> **SUPPLIED INFORMATION**:

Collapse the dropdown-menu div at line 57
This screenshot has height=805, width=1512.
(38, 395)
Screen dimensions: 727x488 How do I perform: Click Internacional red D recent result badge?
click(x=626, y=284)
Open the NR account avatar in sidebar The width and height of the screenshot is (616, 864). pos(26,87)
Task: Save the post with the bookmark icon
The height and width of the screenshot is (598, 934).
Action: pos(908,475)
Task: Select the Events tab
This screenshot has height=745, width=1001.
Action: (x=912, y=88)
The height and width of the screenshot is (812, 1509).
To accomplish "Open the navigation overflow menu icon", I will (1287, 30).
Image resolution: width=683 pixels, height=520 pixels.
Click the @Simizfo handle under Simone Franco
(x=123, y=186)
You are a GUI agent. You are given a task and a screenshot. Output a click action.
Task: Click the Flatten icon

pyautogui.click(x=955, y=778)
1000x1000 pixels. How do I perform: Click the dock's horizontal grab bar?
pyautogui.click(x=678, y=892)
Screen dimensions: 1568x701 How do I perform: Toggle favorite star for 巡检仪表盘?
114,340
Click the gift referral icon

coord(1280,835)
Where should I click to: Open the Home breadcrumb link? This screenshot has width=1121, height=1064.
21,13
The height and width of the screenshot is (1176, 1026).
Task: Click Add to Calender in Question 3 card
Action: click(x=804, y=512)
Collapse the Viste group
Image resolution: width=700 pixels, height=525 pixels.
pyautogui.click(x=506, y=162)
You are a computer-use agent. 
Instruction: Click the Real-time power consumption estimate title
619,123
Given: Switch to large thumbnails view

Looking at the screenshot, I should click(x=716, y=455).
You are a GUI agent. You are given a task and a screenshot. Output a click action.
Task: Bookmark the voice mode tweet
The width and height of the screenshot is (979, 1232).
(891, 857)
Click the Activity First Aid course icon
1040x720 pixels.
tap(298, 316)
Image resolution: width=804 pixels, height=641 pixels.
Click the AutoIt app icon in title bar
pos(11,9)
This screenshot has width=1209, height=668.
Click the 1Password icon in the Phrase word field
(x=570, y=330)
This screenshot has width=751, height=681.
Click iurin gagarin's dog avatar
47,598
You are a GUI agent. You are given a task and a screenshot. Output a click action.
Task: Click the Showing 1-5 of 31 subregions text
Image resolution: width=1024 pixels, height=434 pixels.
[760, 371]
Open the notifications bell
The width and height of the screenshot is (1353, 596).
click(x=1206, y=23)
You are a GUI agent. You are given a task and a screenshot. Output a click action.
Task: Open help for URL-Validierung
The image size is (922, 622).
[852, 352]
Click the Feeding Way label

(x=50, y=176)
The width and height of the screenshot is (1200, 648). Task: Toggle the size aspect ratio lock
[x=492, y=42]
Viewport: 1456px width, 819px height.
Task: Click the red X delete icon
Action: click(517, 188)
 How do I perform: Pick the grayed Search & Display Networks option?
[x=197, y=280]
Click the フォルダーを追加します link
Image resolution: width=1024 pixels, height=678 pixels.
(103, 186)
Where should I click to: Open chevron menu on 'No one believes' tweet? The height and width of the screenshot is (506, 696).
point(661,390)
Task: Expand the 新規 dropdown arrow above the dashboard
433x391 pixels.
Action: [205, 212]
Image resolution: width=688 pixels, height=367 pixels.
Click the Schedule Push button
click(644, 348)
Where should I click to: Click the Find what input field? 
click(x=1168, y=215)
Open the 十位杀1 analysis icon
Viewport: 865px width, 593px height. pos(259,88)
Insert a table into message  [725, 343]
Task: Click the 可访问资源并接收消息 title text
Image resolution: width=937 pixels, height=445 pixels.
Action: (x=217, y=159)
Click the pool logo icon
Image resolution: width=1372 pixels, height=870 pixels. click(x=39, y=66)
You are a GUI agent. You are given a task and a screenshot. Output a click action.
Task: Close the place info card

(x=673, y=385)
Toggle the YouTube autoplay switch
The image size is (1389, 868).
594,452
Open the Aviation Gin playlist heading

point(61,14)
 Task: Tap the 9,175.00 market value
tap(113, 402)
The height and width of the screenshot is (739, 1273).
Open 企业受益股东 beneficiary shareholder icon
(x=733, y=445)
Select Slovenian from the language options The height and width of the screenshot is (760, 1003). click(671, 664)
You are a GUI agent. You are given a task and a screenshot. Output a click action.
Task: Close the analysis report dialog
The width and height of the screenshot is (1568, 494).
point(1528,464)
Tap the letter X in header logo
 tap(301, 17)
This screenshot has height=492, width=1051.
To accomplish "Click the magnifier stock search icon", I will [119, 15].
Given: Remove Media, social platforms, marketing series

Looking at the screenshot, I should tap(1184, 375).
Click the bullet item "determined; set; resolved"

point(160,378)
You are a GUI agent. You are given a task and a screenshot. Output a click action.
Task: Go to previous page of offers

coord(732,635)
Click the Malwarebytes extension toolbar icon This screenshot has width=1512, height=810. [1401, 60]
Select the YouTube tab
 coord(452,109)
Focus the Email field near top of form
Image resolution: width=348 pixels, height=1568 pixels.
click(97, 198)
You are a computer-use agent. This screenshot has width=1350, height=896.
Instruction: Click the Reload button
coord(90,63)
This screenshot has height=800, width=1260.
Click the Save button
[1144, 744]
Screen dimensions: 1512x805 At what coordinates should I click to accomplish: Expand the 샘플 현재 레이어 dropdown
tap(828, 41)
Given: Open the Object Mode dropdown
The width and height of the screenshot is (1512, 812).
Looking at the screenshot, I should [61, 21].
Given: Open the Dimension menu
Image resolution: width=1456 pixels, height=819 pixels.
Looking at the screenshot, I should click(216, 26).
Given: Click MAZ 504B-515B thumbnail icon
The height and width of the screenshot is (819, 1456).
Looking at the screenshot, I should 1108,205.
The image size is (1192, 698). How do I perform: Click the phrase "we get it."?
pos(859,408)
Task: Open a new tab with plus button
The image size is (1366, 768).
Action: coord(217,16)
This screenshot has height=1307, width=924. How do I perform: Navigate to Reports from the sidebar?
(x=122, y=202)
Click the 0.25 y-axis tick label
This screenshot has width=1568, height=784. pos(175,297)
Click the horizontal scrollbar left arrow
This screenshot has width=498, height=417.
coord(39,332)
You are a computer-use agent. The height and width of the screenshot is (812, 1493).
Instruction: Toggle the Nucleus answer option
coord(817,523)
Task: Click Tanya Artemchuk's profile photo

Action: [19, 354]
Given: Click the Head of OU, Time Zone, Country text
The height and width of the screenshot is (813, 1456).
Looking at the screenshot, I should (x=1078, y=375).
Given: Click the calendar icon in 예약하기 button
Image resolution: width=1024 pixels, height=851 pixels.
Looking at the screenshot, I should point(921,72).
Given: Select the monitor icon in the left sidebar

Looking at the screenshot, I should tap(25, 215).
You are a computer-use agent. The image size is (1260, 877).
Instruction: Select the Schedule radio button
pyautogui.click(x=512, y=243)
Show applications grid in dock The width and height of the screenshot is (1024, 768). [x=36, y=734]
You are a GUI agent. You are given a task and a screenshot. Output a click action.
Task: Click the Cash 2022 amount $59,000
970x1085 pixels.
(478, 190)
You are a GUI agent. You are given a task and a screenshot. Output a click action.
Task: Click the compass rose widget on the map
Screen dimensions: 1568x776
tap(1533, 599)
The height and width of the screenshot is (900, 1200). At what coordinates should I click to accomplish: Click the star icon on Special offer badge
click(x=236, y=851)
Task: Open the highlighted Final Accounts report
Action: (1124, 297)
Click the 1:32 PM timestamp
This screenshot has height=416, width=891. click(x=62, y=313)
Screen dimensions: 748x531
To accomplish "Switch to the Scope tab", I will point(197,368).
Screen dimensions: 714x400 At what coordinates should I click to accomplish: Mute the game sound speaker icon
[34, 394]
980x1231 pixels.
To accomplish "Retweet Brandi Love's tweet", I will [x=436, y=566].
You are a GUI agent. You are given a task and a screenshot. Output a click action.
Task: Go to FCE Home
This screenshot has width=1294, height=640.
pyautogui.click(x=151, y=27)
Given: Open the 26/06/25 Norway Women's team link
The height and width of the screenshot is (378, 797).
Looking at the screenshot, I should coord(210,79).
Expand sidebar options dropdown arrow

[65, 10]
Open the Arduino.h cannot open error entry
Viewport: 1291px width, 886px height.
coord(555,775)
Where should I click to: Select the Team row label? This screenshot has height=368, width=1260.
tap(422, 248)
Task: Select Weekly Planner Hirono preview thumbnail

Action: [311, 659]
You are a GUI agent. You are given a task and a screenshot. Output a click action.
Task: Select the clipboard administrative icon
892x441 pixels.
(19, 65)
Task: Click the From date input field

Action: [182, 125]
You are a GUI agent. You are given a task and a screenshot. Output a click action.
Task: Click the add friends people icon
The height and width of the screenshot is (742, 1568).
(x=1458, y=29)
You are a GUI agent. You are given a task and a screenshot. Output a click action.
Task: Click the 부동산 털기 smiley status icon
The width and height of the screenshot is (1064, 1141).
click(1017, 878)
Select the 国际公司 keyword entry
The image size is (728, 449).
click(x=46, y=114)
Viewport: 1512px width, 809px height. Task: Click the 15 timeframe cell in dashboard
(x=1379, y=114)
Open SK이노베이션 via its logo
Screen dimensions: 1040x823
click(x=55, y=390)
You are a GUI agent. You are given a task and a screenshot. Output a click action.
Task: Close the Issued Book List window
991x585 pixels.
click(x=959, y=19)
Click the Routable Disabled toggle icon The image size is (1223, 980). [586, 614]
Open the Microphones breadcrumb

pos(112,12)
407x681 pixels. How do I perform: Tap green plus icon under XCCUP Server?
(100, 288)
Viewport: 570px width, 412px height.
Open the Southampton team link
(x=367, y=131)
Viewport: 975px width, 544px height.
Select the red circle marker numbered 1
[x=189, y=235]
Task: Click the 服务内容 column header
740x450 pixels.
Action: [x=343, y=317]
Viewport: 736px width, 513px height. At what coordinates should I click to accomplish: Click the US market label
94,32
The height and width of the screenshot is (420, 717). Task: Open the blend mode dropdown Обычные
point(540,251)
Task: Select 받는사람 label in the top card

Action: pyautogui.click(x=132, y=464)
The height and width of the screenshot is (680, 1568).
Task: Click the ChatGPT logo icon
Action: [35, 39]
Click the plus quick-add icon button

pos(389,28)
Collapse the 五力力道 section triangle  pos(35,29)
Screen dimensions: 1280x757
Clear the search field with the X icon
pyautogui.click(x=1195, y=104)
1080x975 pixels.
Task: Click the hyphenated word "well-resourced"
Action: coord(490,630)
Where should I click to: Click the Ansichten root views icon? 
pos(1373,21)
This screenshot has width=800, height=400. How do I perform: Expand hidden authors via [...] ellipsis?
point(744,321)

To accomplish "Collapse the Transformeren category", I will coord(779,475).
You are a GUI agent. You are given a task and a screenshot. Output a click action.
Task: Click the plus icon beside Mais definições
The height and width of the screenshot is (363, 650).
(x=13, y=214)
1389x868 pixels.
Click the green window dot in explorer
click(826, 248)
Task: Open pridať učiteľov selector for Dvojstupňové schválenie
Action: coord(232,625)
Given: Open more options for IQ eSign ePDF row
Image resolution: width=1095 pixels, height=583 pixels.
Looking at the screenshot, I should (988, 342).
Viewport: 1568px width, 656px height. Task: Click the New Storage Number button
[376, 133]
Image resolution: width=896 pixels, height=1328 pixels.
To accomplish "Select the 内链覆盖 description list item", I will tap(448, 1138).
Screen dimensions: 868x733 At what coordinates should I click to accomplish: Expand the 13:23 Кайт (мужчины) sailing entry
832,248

> **AIM**:
Please reproduce the listing, unchanged, from the line containing "The height and width of the screenshot is (420, 717)." through the line containing "I will coord(779,475).", including both of those lines.

> **THE RESPONSE**:
The height and width of the screenshot is (420, 717). Task: Open the blend mode dropdown Обычные
point(540,251)
Task: Select 받는사람 label in the top card

Action: pyautogui.click(x=132, y=464)
The height and width of the screenshot is (680, 1568).
Task: Click the ChatGPT logo icon
Action: [35, 39]
Click the plus quick-add icon button

pos(389,28)
Collapse the 五力力道 section triangle  pos(35,29)
Screen dimensions: 1280x757
Clear the search field with the X icon
pyautogui.click(x=1195, y=104)
1080x975 pixels.
Task: Click the hyphenated word "well-resourced"
Action: coord(490,630)
Where should I click to: Click the Ansichten root views icon? 
pos(1373,21)
This screenshot has width=800, height=400. How do I perform: Expand hidden authors via [...] ellipsis?
point(744,321)

To accomplish "Collapse the Transformeren category", I will coord(779,475).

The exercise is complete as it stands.